Repeat only the lines from the one that contains "Viewport: 295px width, 175px" through the final line of the listing below, exactly, please, without pictures.
---- Records for this task
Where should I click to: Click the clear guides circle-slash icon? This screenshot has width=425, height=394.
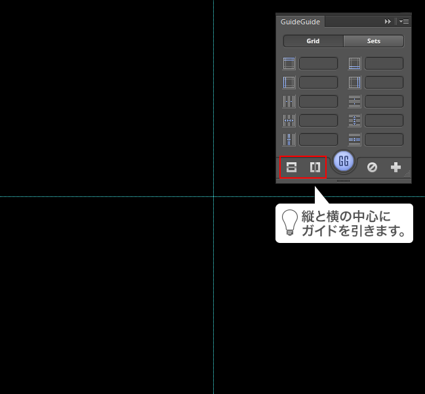372,167
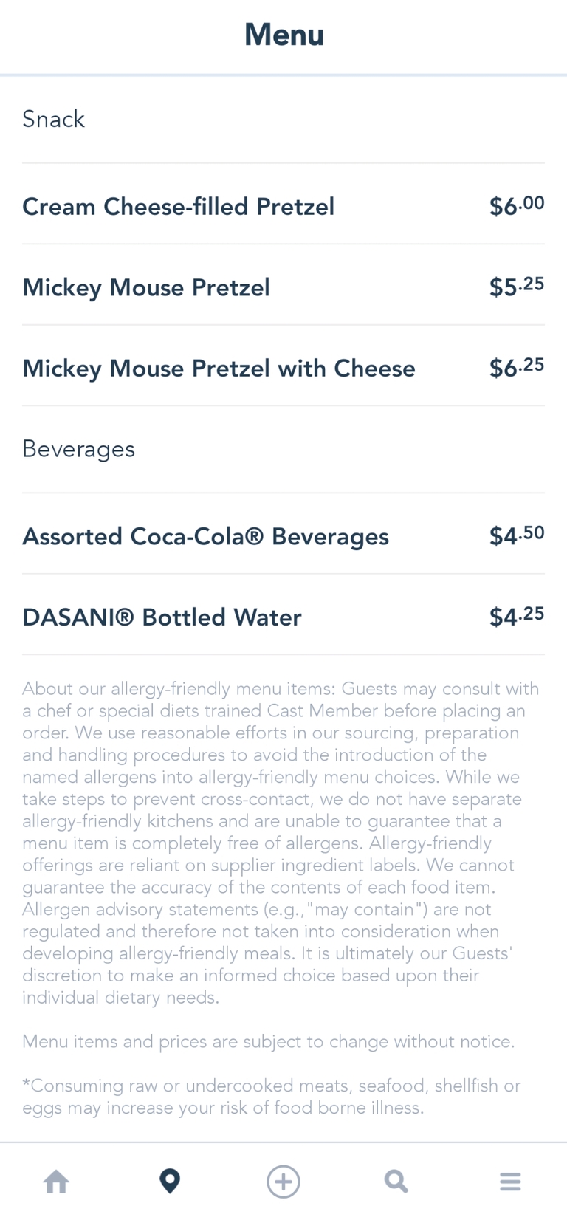Tap the Beverages section header
The width and height of the screenshot is (567, 1220).
[x=78, y=449]
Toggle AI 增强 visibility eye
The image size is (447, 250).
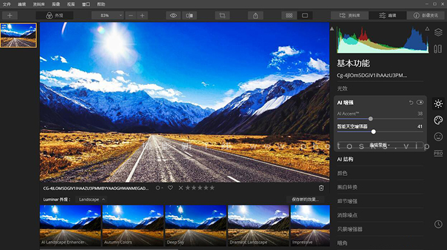point(420,102)
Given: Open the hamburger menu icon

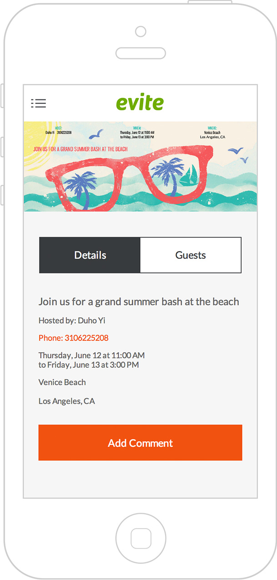Looking at the screenshot, I should (39, 103).
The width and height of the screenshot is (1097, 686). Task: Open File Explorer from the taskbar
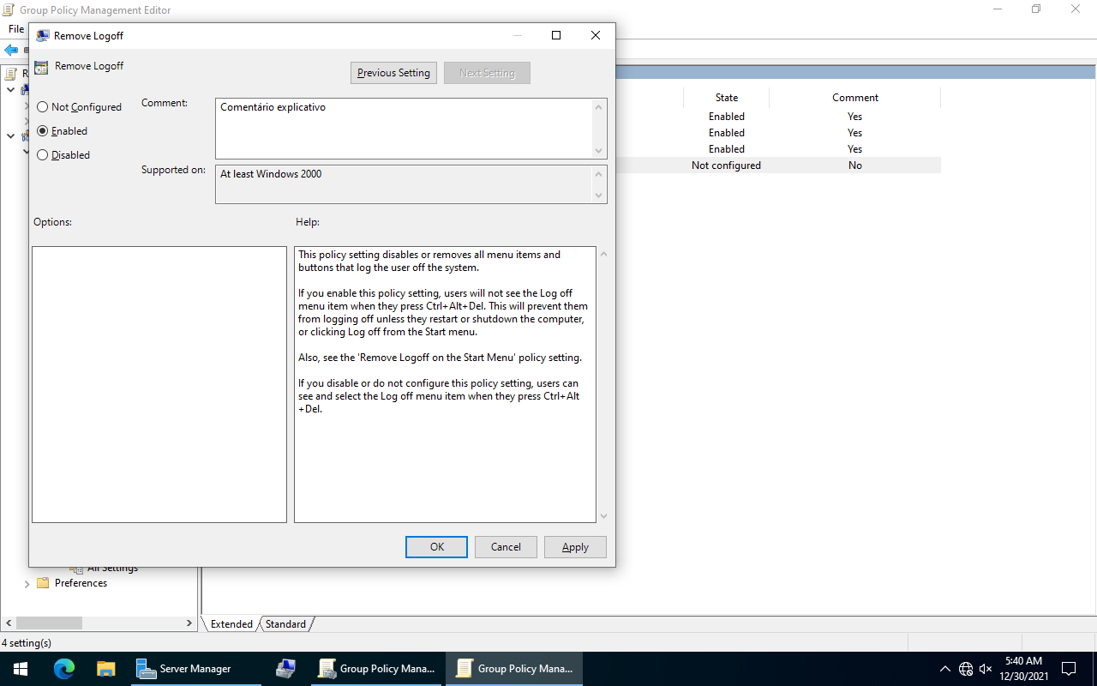pyautogui.click(x=105, y=669)
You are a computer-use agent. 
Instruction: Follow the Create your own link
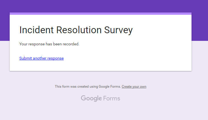click(134, 87)
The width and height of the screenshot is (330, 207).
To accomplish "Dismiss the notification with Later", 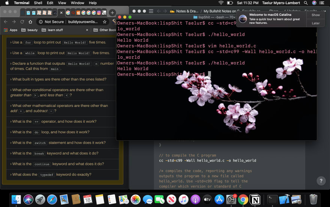I will click(x=316, y=23).
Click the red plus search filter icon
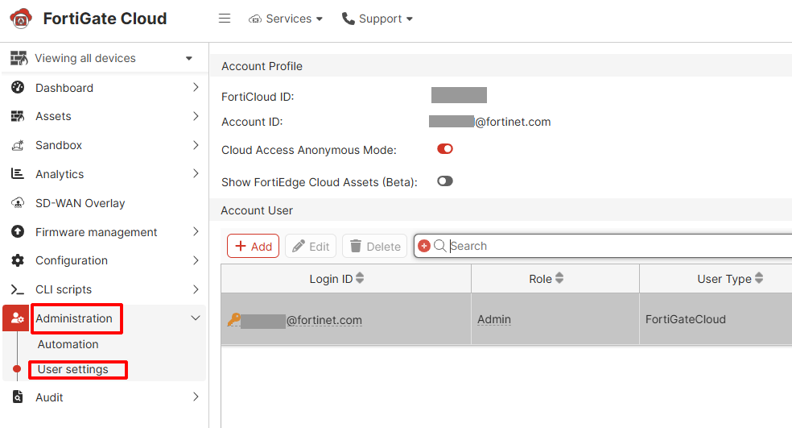The height and width of the screenshot is (428, 792). pos(424,247)
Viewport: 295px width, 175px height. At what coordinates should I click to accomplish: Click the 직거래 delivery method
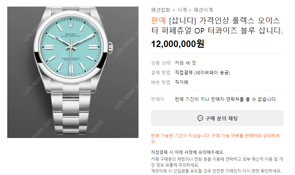(182, 82)
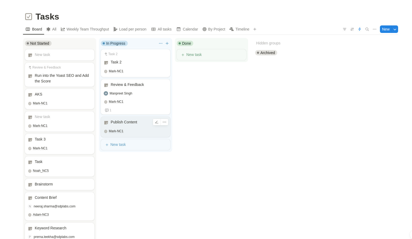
--------
Exercise output:
Viewport: 295px width, 175px height. At what coordinates should I click to accomplish: Click the 직거래 delivery method
(182, 82)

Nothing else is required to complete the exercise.